## Problem to work on
Write out the data word for word, from the line with "Switch to the Divine Soul tab" through the line with "Screen dimensions: 1352x629", keeping both of those lines.

## Dataset entries

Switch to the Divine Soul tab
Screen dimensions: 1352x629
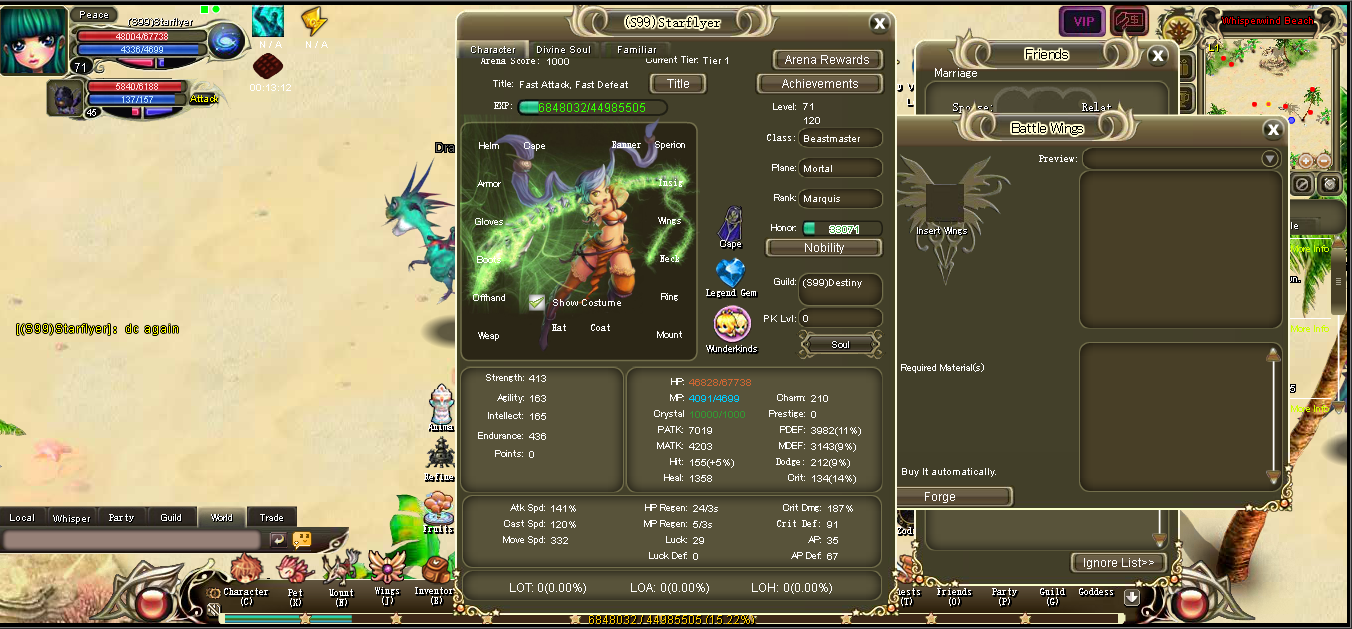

---

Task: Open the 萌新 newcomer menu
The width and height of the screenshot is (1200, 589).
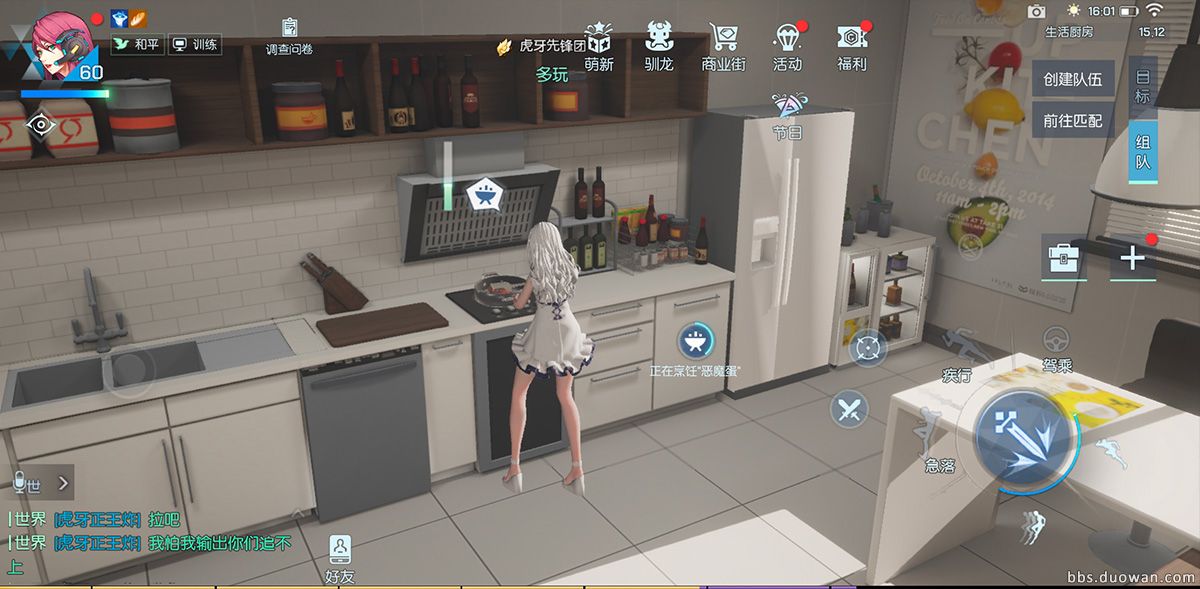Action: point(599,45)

---

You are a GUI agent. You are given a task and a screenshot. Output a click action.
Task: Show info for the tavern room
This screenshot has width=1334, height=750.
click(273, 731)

## Complete response
Switch to the Divine Soul tab
Screen dimensions: 1352x629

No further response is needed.